What exactly does the word biodynamic mean in relation to wine and how does it differ from organic or sustainable? As a society that is becoming more and more health conscious, all of these words are tossed around quite frequently. And as consumers, we eat that up. We love it. It makes us feel better, healthier. Like we’re doing our part for the environment. But when it comes to wine, exactly what can you expect out of a bottle of biodynamically farmed wine?

Well, for starters, it goes so much further than being organic. It’s a much deeper, almost spiritual connection with the earth. To quote Wine Folly, “The concept behind biodynamics is that everything in the universe is interconnected and gives off a resonance or ‘vibe’. The interconnectivity of everything even includes celestial bodies like the moon, planets and stars. Biodynamic viticulture is the practice of balancing this resonance between vine, man, earth and stars. Essentially, biodynamics is a holistic view of agriculture.” The United States government has long regulated the use of the words “sustainable” and “organic”, but there is no legal definition for “biodynamic”, even though it’s been around for over a century. The concept started in the 1920’s with Austrian philosopher Rudolph Steiner and predates the evolution of organic farming by about twenty years. Biodynamic farming is similar to organic farming in that both take place without synthetic chemicals, but what we love about biodynamic farming is that it treats the vineyard as its own little ecosystem.

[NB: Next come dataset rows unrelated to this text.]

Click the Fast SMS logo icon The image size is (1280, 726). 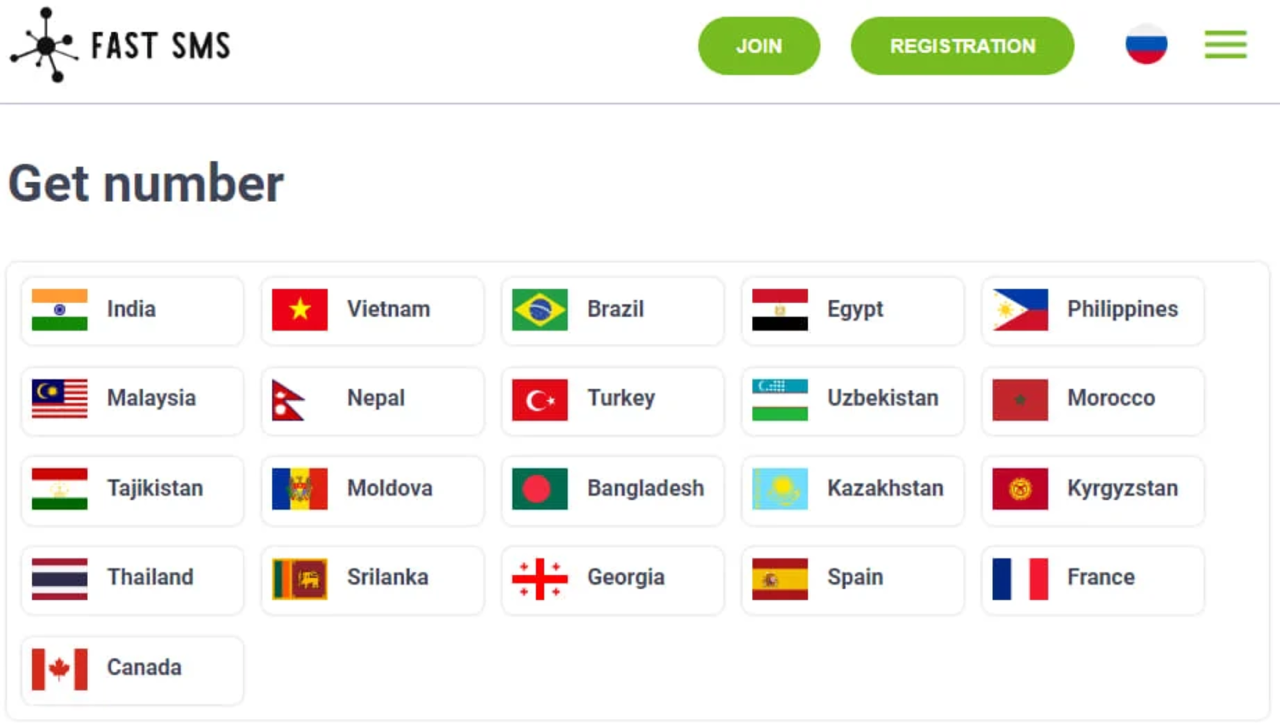[44, 45]
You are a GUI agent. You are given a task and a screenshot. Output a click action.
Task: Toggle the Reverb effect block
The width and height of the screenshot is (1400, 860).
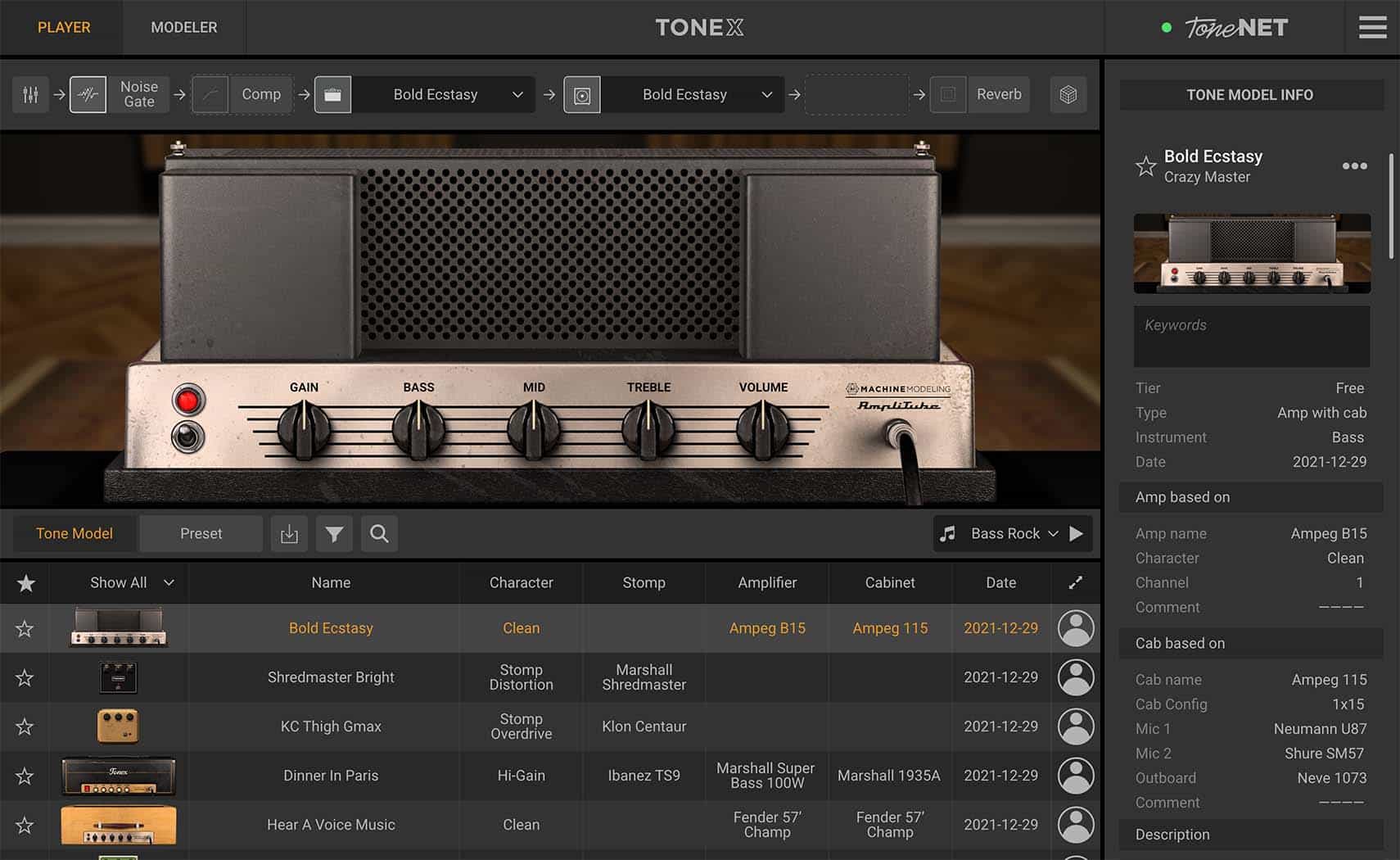click(x=948, y=95)
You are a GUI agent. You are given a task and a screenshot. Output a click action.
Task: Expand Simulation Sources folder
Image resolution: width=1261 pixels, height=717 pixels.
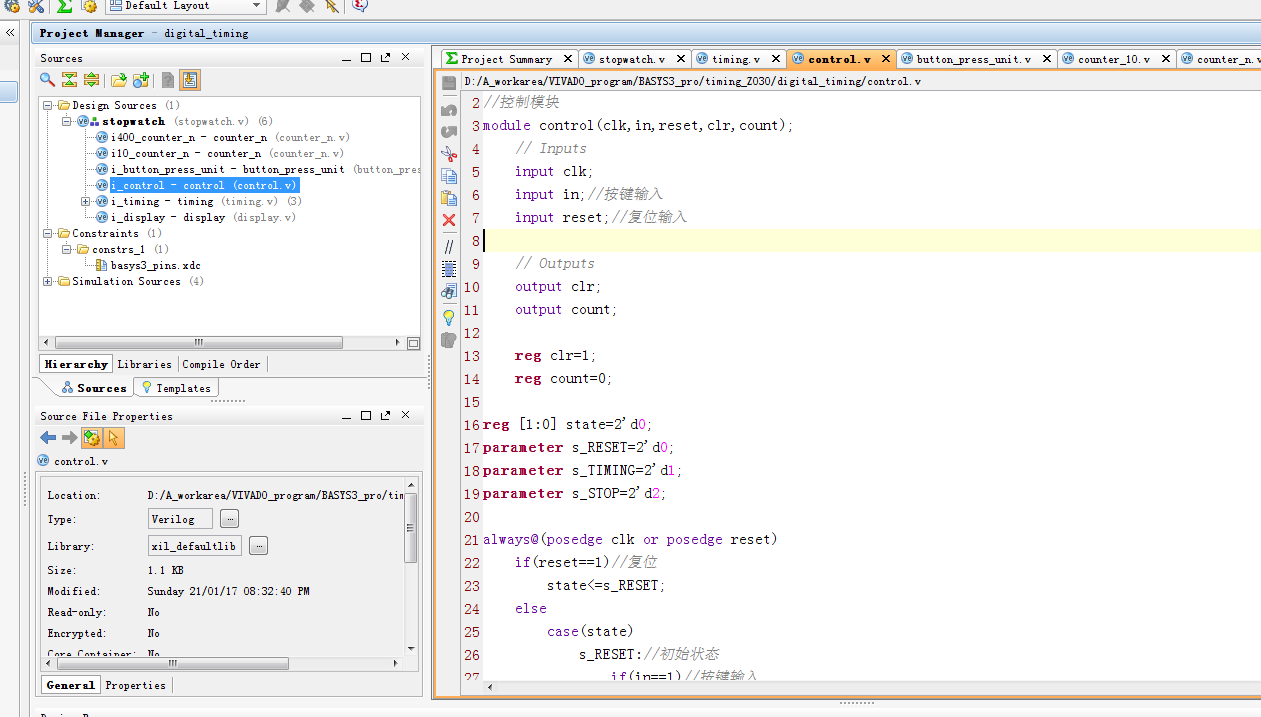coord(48,282)
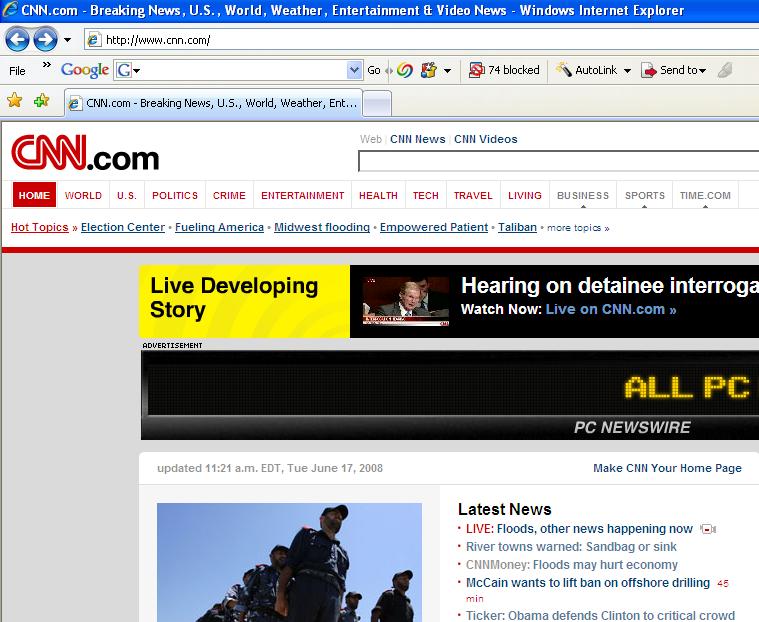Expand hidden menus with the chevron next to File
Viewport: 759px width, 622px height.
click(x=46, y=68)
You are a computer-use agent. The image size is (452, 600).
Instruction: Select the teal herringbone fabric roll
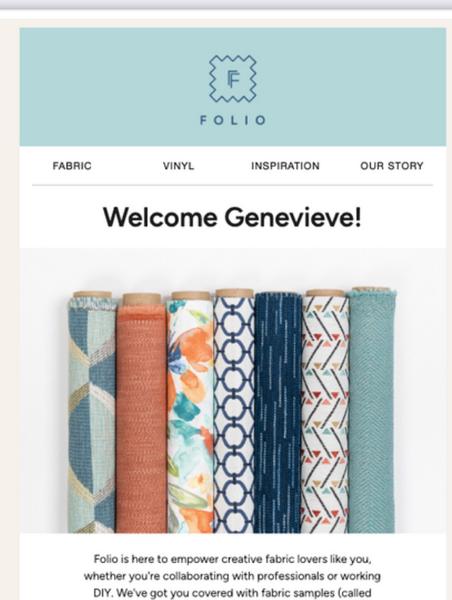[372, 412]
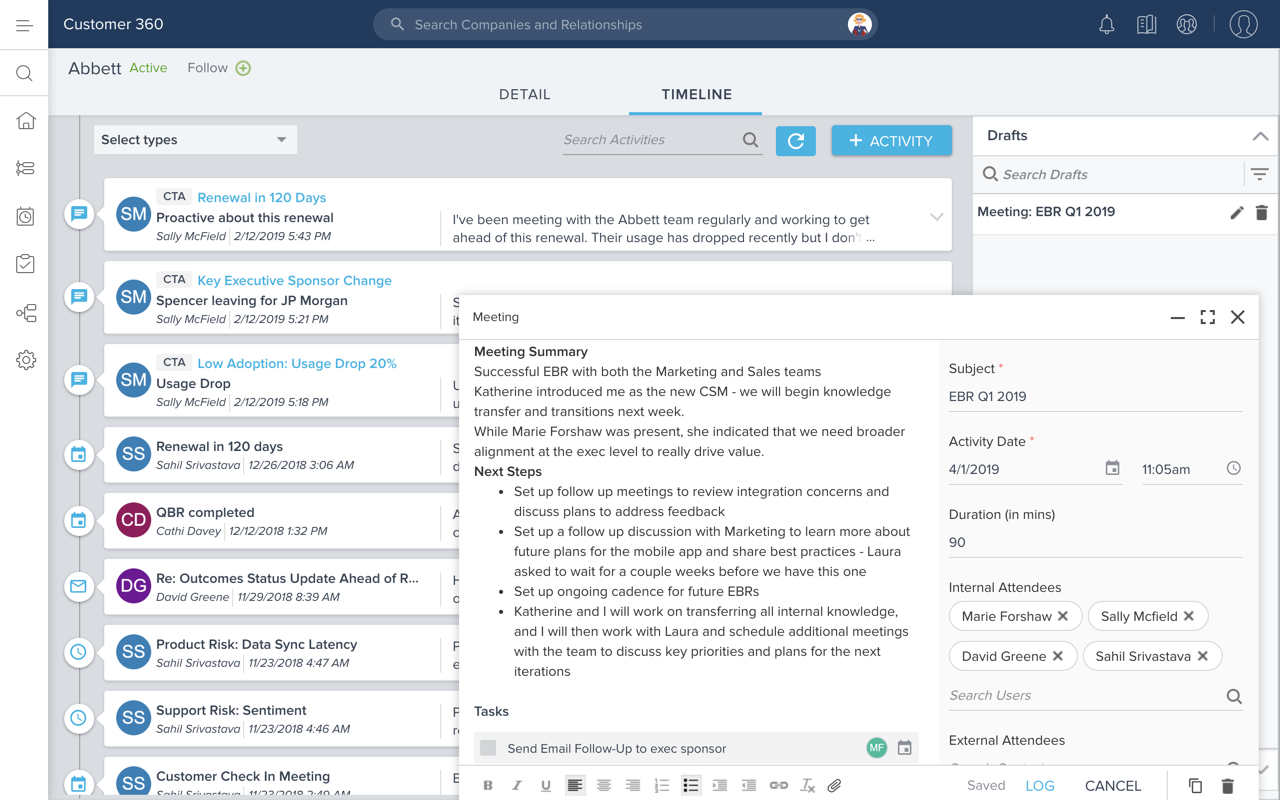Open the drafts filter icon
Image resolution: width=1280 pixels, height=800 pixels.
[x=1259, y=174]
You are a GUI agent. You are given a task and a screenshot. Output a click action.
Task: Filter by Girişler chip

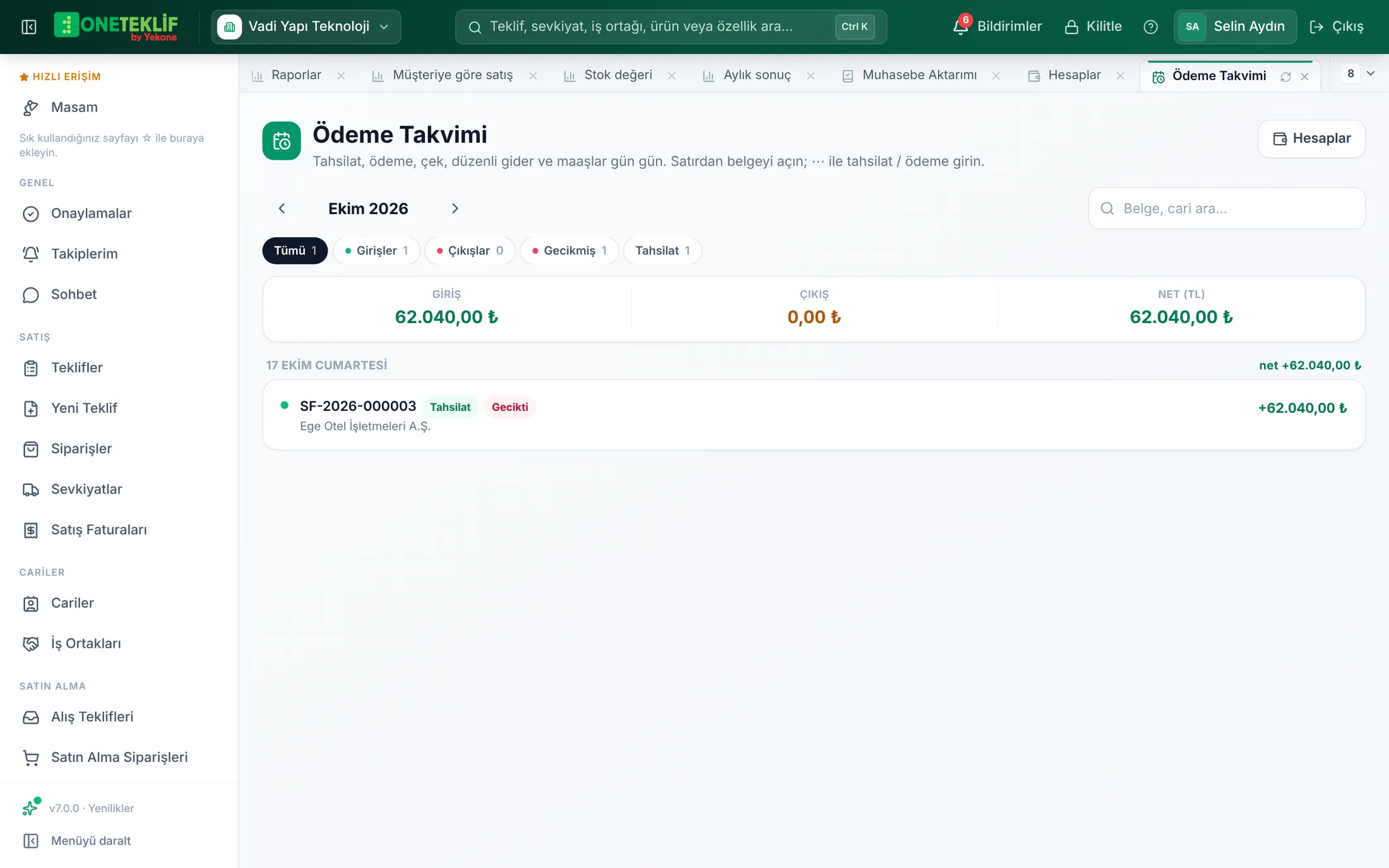[x=376, y=251]
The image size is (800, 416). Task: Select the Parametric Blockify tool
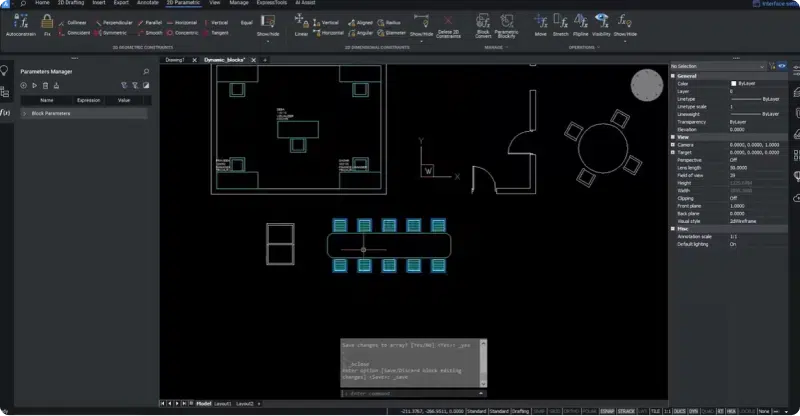[507, 25]
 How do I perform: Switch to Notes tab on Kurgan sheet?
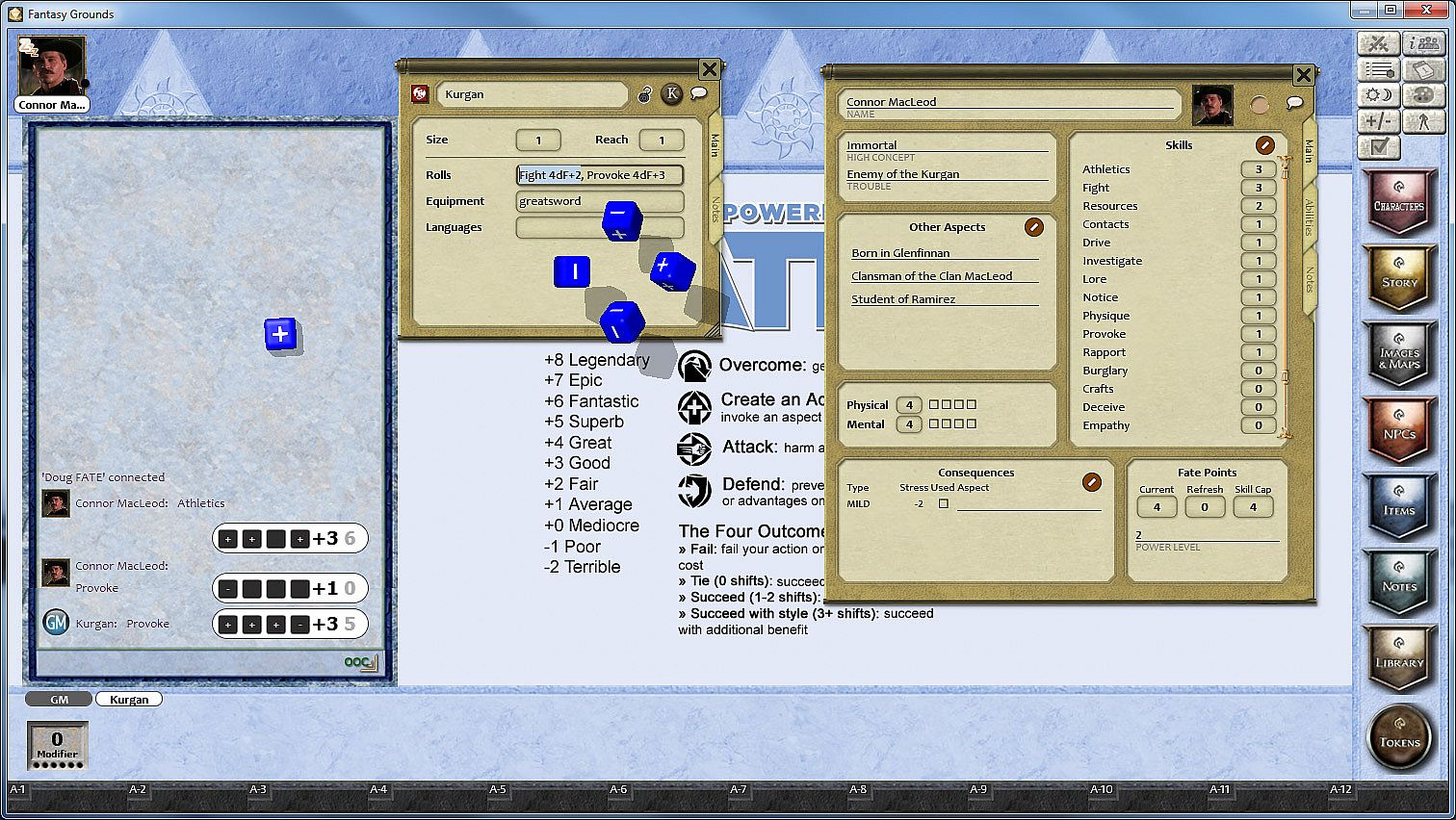[715, 209]
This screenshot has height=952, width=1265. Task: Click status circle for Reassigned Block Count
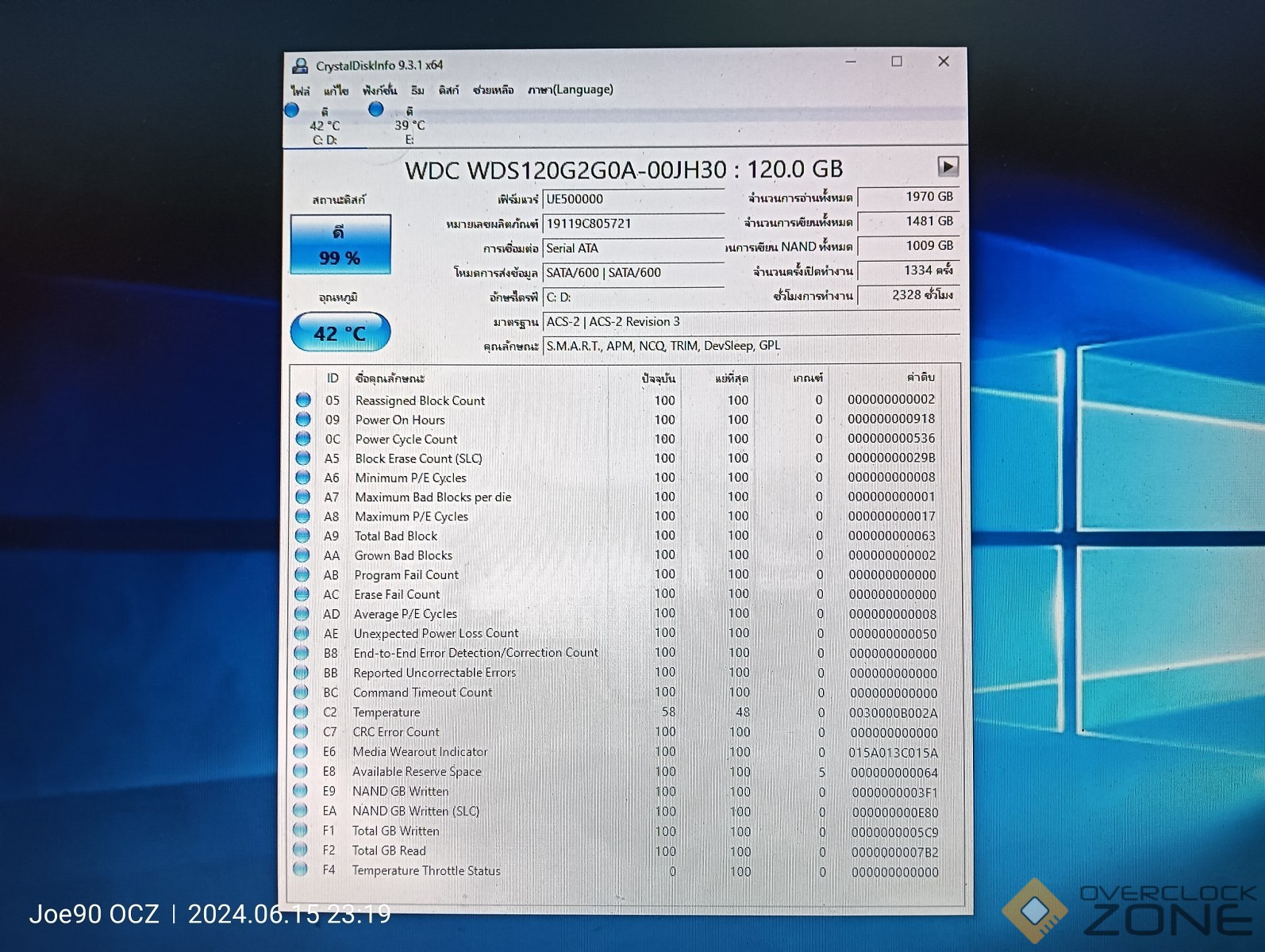(x=303, y=400)
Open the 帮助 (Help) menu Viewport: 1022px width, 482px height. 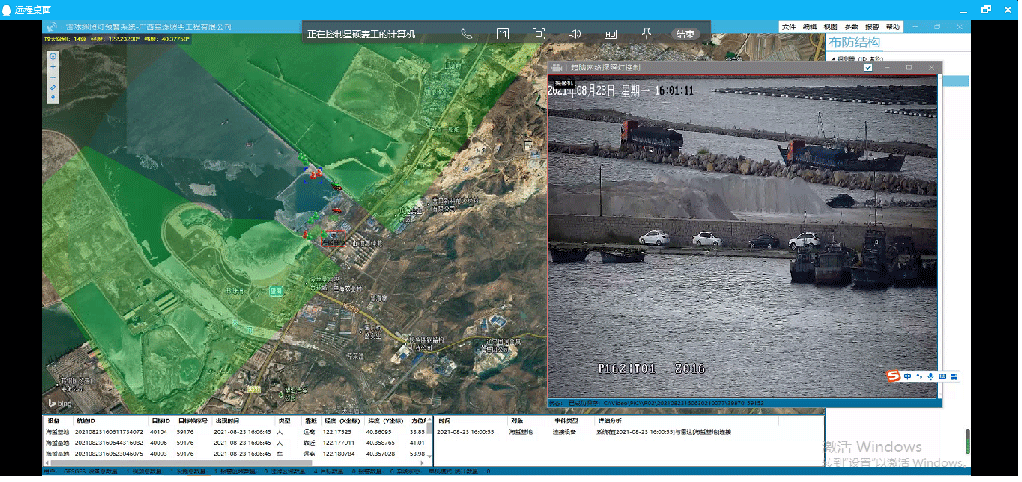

Last year, several members of our staff were fortunate enough to tour Littorai, a winery located in Sonoma. Ted Lemon, owner and winemaker, is one of the most respected people in the world of wine and a pioneer in California biodynamic farming. Ted and his team have one goal: to produce as many of the farm and vineyard needs on site as possible in a manner harmonious with and respectful of the surrounding environment and wildlife. Eight acres of the property are woods and streams, never to be developed. Fourteen acres are open pasture dedicated to providing a home for the cattle and hay which form the base of their annual compost pile. One quarter or these pasturelands have been re-sown with legumes, grains and grasses- a key component to the natural teas and tinctures that are applied to the vines. Yes, you read that right. Case in point- They grow (and then dry) their own chamomile, make a tea out of it and spray it on the vines when they’re “stressed”. And as if we needed any more convincing, all of the water used in wine production is recycled through eco-sensitive constructed wetlands in which plants naturally treat and recycle the water for reuse as irrigation water on the property. We have one word for this type of commitment to the environment- WOW.

So, what exactly makes a wine biodynamic? Well, it all starts in the vineyard before winemaking even begins. In addition to not using chemicals, all tasks related to the maintenance of the vine (pruning, planting, harvesting, etc.) are regulated by a special biodynamic calendar. The calendar was originally devised by the ‘high priestess’ of biodynamics, Maria Thun, who divided days into four categories: Root, Fruit, Flower and Leaf Days.

Each biodynamic calendar day coincides with one of the four classical elements of Earth, Fire, Air and Water that have been used since before Plato’s era:

  1. Fruit Days: Best days for harvesting grapes
  2. Root Days: Ideal days for pruning
  3. Flower Days: Leave the vineyard alone on these days
  4. Leaf Days: Ideal days for watering plants

Now to answer the big question that you’ve all been wondering- Do biodynamic wines taste different? The answer in short: NO. If anything, in our professional opinion, it could make a wine taste BETTER. Many people believe that the “hands off” approach of biodynamic farming allows the terroir to truly shine through. Ultimately, we feel that minimal manipulation is always the best way to go.

One might think biodynamic wines are rare and hard to find but that is hardly the case. You would be surprised by how many wineries that you already know and love practice biodynamic farming- Bonny Doon, Domaine Leflaive, Benzinger, Michel Chapoutier, Nicolas Joly, Domaine LeRoy, Domaine Zind-Humbrecht and Cristal…just to name a few!

We love being able to share our thoughts and insight with you, but at the end of the day, the best way to figure out if you like something is to try it for yourself. Our goal is and always will be to challenge your palate, expose you to wines that you’ve never had and teach you a little something along the way!